Meclis listeleri açıklandıktan sonra özellikle Cumhur İttifakı kanadında esen sert rüzgârların faturası İlçe Başkanı Mutlu Bozoğlu'na kesile dursun o sessizliğini ısrarla bozmadı… AK Parti kanadının Cumhur İttifakı sorumluluğunu aday ve MHP kadar etkin bir şekilde yerine getirmemesi ile ilgili tespit ve eleştiriler noktasında son birkaç gündür ciddi bir değişiklik hissedilmesi ile birlikte belki bazı şeylerin yerine oturması için ihtiyaç duyulan zaman kavramını yaşadık.
Dün Mutlu Bozoğlu, Pazartesi günü keleme aldığım yazı üzerine yapmaya çalıştığımız şeyi idrakımızı kolaylaştıracak bazı paylaşımlarda bulundu.
Ne dediğine gelelim;
*“AK Partide dava adamlığı görev verilmesini beklemeyi gerektirmez, her an mücadele gerektirir bu sebeple tüm dava erlerinin başımın üstünde yeri vardır.”
* “Silivri'nin temiz insanlarla yönetilmesi için kendimi feda ediyorum.”
* “Bakış açımız aynı değil! Ben yönetmek istemiyorum, hizmet etmek istiyorum. Anlatamıyorum herhalde bireysel hiç düşünmedim düşünsem stratejim farklı olur. Silivri halkının çoğunluğu ve isteklerine göre hareket edecek, cebini değil halkı düşünecek kişilerin gerçek manada sahada olmasını savunuyorum hepsi bu.”

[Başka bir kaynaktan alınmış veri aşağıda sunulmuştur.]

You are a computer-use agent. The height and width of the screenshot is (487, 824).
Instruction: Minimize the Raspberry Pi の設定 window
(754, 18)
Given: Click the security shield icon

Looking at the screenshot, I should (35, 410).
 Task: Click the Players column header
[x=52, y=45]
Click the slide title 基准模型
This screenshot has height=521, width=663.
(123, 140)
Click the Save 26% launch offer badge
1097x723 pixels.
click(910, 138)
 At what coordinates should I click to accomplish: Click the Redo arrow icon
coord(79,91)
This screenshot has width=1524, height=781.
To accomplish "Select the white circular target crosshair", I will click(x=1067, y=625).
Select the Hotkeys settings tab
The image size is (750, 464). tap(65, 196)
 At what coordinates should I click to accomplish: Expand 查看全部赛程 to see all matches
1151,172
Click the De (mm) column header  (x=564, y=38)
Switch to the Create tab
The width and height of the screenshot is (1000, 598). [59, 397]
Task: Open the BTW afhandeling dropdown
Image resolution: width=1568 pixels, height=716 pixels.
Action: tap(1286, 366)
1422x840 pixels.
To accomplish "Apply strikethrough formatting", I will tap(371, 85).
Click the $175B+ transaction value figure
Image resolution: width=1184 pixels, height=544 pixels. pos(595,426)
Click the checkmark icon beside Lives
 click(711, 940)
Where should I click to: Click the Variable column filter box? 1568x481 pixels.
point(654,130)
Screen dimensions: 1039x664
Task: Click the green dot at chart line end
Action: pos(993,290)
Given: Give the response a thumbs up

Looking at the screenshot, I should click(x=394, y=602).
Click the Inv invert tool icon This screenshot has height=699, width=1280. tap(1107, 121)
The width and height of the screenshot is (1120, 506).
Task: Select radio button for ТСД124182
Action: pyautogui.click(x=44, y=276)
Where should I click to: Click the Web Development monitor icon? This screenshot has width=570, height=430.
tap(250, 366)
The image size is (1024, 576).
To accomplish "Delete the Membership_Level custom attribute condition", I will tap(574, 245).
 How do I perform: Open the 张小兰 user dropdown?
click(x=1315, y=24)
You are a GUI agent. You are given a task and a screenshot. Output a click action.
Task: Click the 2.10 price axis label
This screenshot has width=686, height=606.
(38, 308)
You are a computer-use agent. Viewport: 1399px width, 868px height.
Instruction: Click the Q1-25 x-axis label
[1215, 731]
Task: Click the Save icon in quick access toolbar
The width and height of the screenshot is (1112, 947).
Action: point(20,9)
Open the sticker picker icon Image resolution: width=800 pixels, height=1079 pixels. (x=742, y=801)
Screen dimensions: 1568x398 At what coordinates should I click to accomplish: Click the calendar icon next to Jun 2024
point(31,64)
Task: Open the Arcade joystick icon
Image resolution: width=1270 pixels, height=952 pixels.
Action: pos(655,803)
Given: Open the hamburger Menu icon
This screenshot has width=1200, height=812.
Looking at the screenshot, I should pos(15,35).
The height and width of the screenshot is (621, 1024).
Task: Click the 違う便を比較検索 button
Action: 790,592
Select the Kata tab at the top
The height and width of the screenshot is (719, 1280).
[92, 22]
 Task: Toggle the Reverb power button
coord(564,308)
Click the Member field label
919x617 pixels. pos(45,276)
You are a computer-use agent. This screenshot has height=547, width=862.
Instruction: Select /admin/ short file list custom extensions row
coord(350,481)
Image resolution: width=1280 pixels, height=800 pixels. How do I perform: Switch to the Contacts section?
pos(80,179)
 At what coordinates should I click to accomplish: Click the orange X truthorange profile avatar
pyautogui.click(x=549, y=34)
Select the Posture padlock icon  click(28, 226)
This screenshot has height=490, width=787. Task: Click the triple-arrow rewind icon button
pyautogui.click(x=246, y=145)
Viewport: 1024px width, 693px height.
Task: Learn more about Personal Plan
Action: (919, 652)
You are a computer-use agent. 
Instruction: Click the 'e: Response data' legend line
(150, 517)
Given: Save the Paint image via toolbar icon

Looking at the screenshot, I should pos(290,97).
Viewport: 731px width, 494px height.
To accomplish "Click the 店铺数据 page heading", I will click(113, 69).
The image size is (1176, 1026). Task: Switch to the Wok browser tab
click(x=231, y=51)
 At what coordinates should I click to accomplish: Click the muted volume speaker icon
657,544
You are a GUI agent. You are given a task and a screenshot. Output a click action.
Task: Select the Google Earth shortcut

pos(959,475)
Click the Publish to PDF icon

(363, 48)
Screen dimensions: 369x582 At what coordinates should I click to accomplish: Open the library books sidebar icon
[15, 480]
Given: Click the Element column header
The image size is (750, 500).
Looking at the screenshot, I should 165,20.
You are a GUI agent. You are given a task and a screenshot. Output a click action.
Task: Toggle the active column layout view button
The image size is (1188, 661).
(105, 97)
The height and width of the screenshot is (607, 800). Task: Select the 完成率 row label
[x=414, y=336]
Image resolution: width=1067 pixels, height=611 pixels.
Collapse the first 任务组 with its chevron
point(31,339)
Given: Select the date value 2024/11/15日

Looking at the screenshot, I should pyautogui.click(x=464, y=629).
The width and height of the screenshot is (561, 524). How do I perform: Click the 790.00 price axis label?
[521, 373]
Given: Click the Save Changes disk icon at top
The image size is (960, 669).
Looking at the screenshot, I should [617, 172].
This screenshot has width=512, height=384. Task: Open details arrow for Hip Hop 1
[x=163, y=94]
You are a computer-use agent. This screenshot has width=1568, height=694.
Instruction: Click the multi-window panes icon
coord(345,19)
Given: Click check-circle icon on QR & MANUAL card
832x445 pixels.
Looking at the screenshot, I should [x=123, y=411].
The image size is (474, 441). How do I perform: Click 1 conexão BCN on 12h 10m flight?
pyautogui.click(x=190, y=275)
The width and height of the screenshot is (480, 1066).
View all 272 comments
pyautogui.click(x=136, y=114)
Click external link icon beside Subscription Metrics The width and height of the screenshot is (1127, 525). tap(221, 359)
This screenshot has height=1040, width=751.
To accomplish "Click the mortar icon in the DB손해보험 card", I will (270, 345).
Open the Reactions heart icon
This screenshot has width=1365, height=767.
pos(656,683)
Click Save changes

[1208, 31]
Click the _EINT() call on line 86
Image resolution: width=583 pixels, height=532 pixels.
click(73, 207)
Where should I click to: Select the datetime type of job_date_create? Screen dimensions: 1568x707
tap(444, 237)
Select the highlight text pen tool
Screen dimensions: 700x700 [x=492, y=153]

* “Silivri halkını ikna etmeye çalışmıyorum onların istediğini yapıyorum hepsi bu. Siyasi jargonda halkın dediklerine kulak vermek bunun adı.”
* “Dar çerçeveden Silivri'yi yönetmek değil amacımız. Boşuna mı Volkan Bey “Herkesi kucaklayacağım, kapım açık olacak” diyor. Bunları hamaset nutuğu mu sandınız? Biz kalbimizi koyduk ortaya halk da bunu gördü ve bağrını açtı; konunun özeti bu aslında…”
* “3-5 kişinin ne dediğine göre değil, halkın ne dediğine göre hareket etmekten mutluyum, huzurluyum.”
* “Liste, ortak paydada istişareyle yapıldı…”
* “Silivri şimdiden 1 Nisan'da Volkan Yılmaz'ın belediye başkanı olduğunu görüyor da 3-5 kişi kabul edemedi. Silivri'mize Cumhur İttifakı hayırlı olsun. Hizmet etmek için çok enerjiye ihtiyacımız olacak inşallah.”
***
Mutlu Bozoğlu ile görüşmemizin başında paylaştığı Mehmet Akif Ersoy şiirini, yazımın sonunda yer veriyorum ki bu üstte yazılanlar da aklınızdaki soru işaretlerini ortadan kaldırmaya yetmediyse siyasetin tıkandığı yerde edebiyat yardımımıza koşsun, anlamak için ilham versin!
“ Zulmü alkışlayamam, zalimi asla sevemem;
Gelenin keyfi için geçmişe kalkıp sövemem.
Biri ecdadıma saldırdı mı, hatta boğarım! ...
-Boğamazsın ki!
-Hiç olmazsa yanımdan kovarım.
Üç buçuk soysuzun ardından zağarlık yapamam;
Hele hak namına haksızlığa ölsem tapamam.
Doğduğumdan beridir, aşığım istiklale;
Bana hiç tasmalık etmiş değil altın lale!
Yumuşak başlı isem, kim dedi uysal koyunum?
Kesilir belki, fakat çekmeye gelmez boynum!
Kanayan bir yara gördüm mü yanar ta ciğerim,
Onu dindirmek için kamçı yerim, çifte yerim!
‘Adam aldırma da geç git!', diyemem aldırırım.
Çiğnerim, çiğnenirim, hakkı tutar kaldırırım!
Zalimin hasmıyım amma severim mazlumu...
İrticâın şu sizin lehçede ma'nâsı bu mu?”